Exploring Structure Activity Relationships for the Pharmacological inhibition of TWIK-2

Abstract

Sepsis is a complex clinical syndrome which is acknowledged by the WHO as a major global health threat. Sepsis is caused from a dysregulated and excessive inflammatory immune response to tissue damage or infection. Inflammasomes, a set of large multiprotein complexes, play a crucial role as signalling platforms that detect harmful injury mediators and induce an inflammatory response. The NLRP3 (nucleotide-binding oligomerization domain, leucine rich repeat containing proteins) inflammasome is part of the NLR family which acts as pattern-recognition receptors to activate the innate immune system in response to such harmful stimuli. The dysregulated activation of this inflammasome is linked to various auto-inflammatory or chronic inflammations.
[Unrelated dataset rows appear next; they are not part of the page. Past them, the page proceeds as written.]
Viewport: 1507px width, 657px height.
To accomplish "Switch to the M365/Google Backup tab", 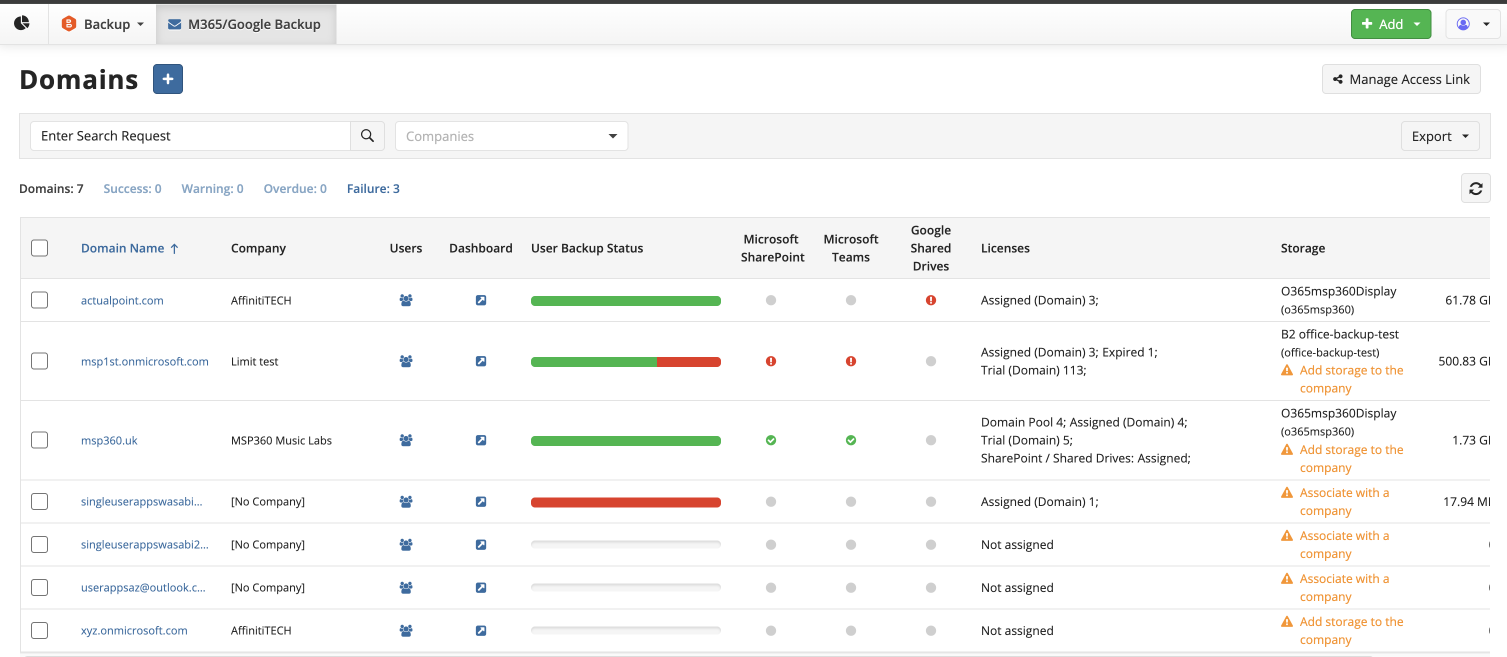I will 246,22.
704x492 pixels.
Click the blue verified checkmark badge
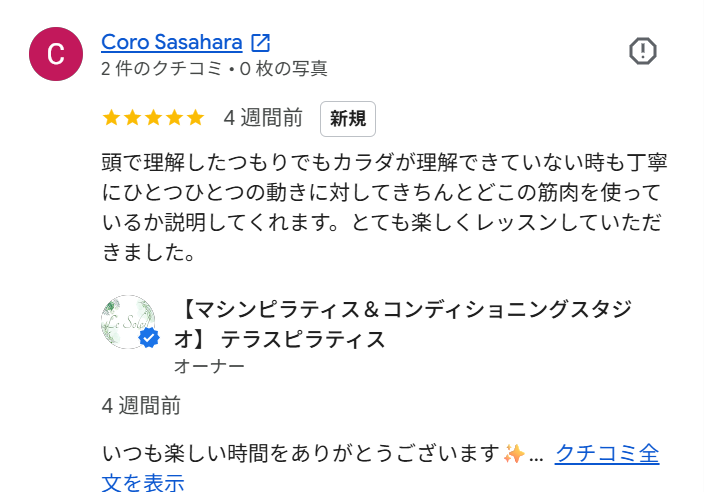[149, 338]
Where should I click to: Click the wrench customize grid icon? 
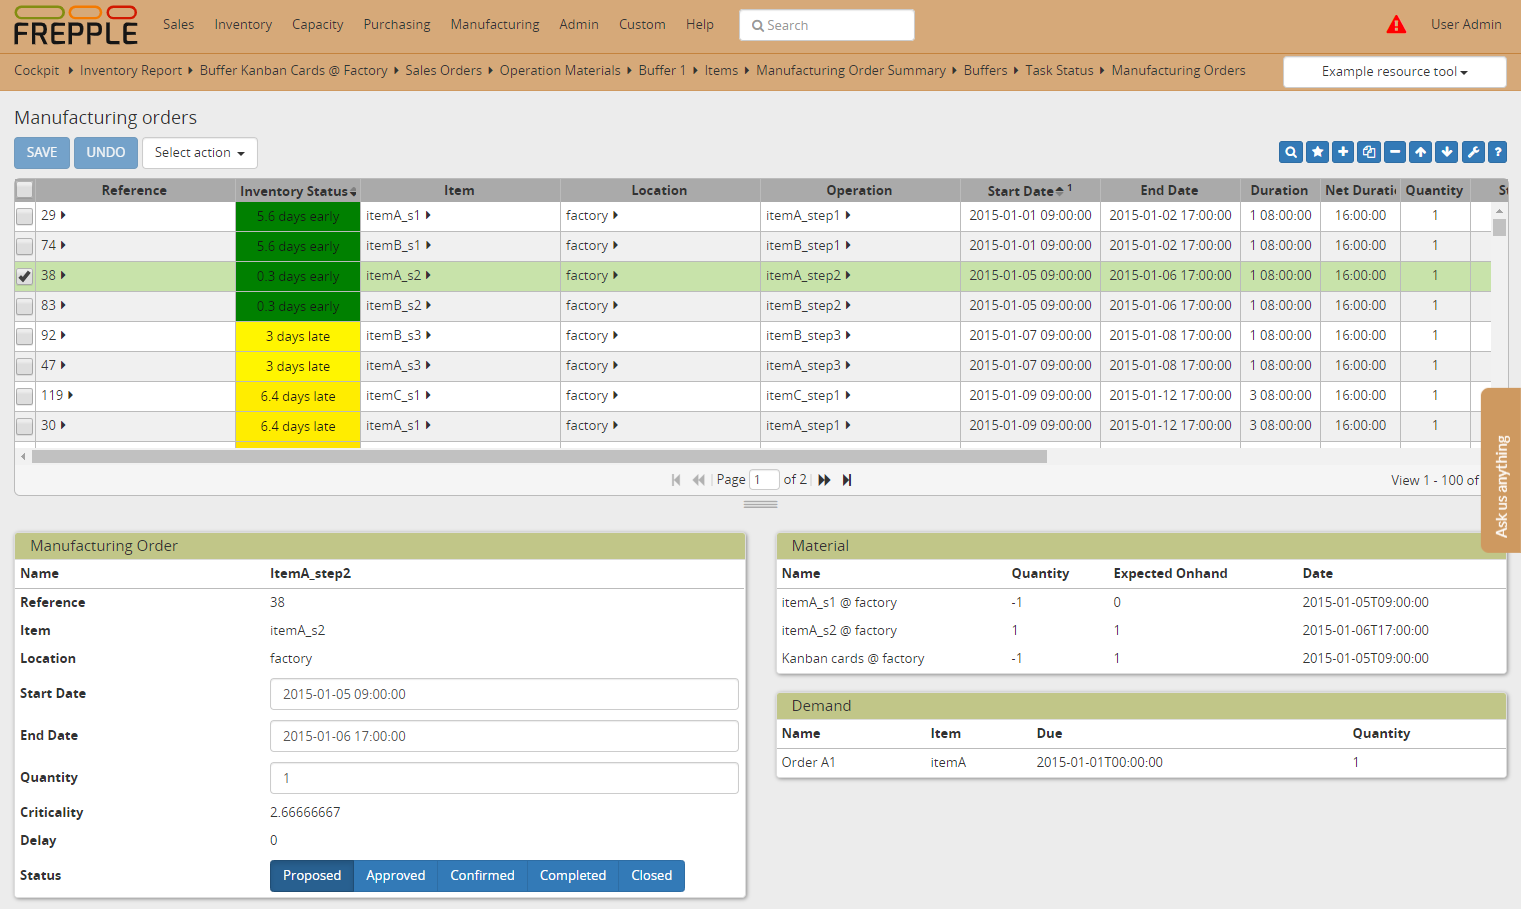[1472, 152]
The biological pathway for the activation of NLRP3 involves a potassium ion efflux which is predominantly produced by a K2P potassium channel TWIK-2. Hence, TWIK-2 acts as a checkpoint for inflammatory signaling mediated by NLRP3. This makes TWIK-2 a potential therapeutic target to suppress NLRP3 based inflammation. Development of inhibitors to block the TWIK-2 K+ channel is currently at an early stage. Recently, a bis-amide ML365, which inhibits TASK-1, was found to inhibit TWIK-2 at an IC50 value of about 10μM. This inhibitor can further be optimized by Structure-Activity Relationships (SAR) to effectively block the potassium channel selectively. In this study, the design, synthesis and characterization of inhibitors inspired from the ML365 scaffold has been achieved to optimize the efficacy and selectivity of blocking the TWIK-2 K+ channel, ultimately regulating inflammatory response by the NLRP3 inflammasome.